--- Saved data entries ---
━━━━
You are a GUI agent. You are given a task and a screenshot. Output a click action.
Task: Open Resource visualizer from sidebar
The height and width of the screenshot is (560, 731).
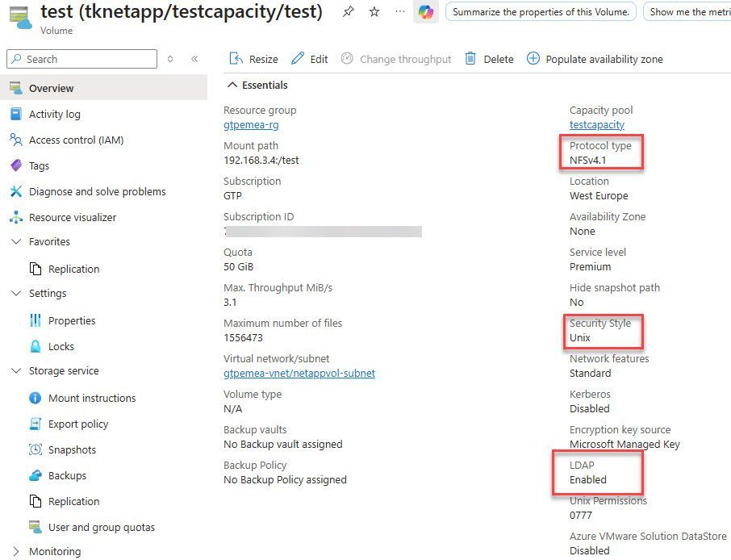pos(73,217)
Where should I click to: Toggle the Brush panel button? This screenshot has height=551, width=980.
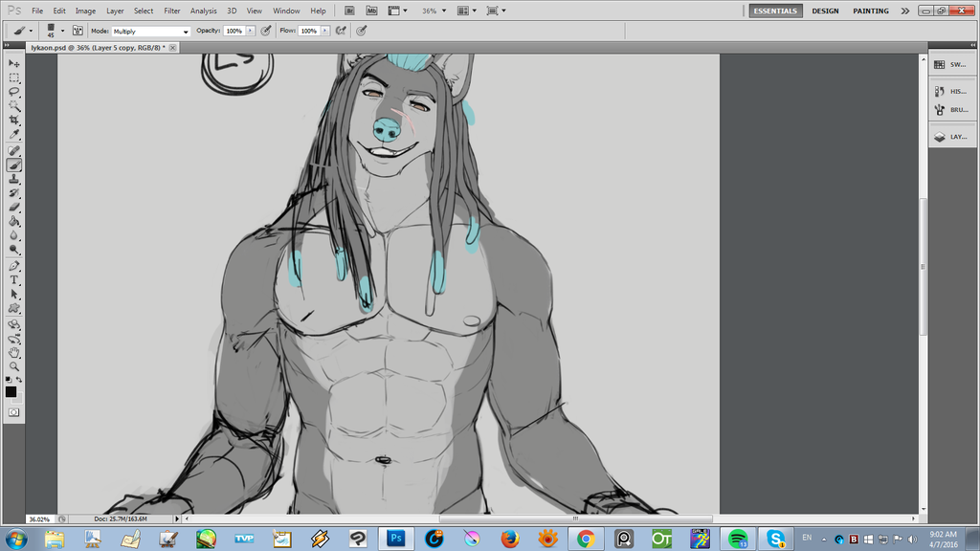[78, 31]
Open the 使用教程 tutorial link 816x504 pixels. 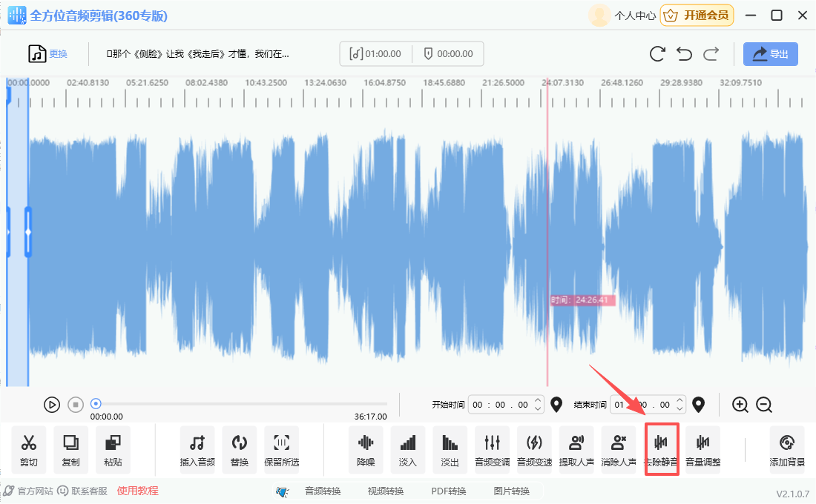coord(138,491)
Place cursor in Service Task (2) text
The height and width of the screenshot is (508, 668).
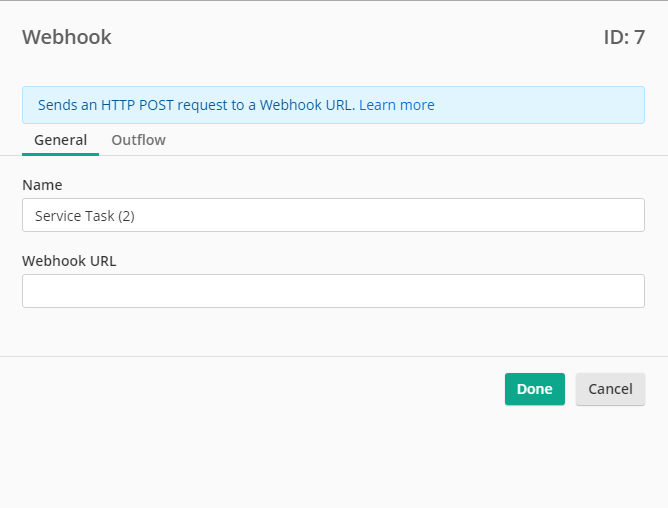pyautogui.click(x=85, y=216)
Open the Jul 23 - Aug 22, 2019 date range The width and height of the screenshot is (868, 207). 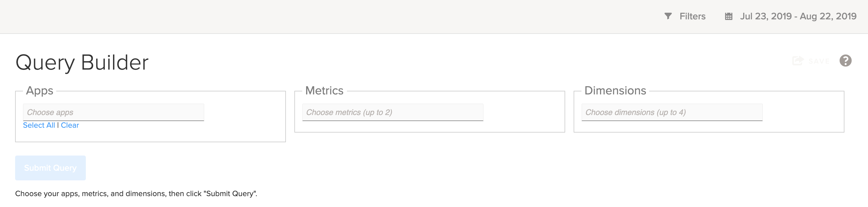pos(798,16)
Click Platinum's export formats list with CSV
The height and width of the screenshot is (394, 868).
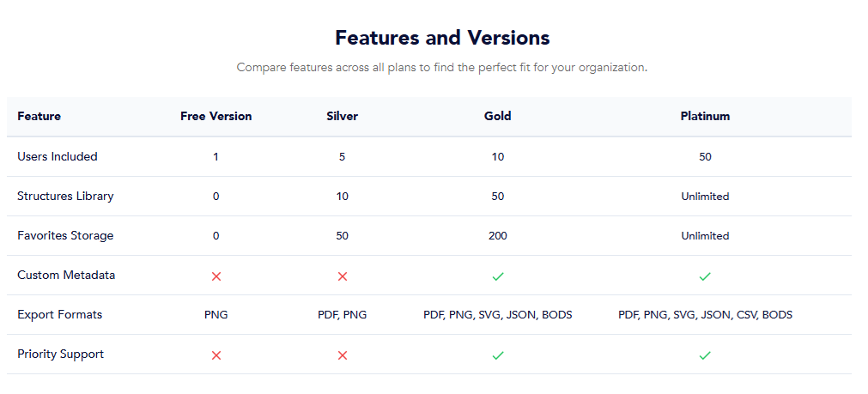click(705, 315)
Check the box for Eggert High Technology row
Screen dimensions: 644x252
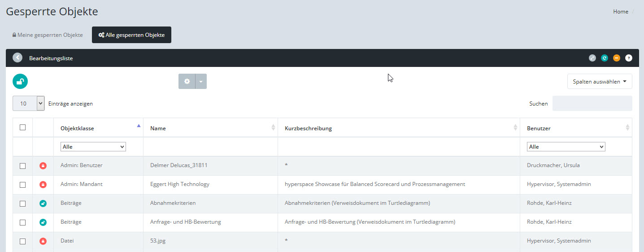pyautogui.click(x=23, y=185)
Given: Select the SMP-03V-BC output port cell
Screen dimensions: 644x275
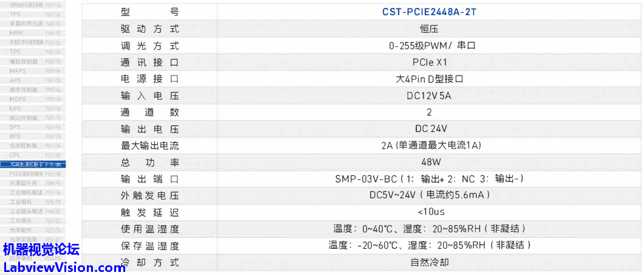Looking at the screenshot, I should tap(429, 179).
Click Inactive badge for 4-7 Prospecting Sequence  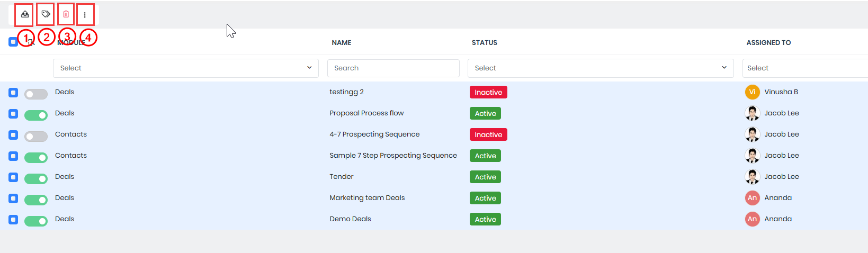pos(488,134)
━━━━
--- WORK TO COMPLETE ---
Out of the records above, please copy exactly the lines from the line with "The height and width of the screenshot is (394, 868)." up to and including the line with "Given: Select the SMP-03V-BC output port cell", minus the pictures.

--- SOLUTION FOR THIS PROBLEM ---
The height and width of the screenshot is (394, 868).
click(705, 315)
Check the box for Eggert High Technology row
Screen dimensions: 644x252
pyautogui.click(x=23, y=185)
Given: Select the SMP-03V-BC output port cell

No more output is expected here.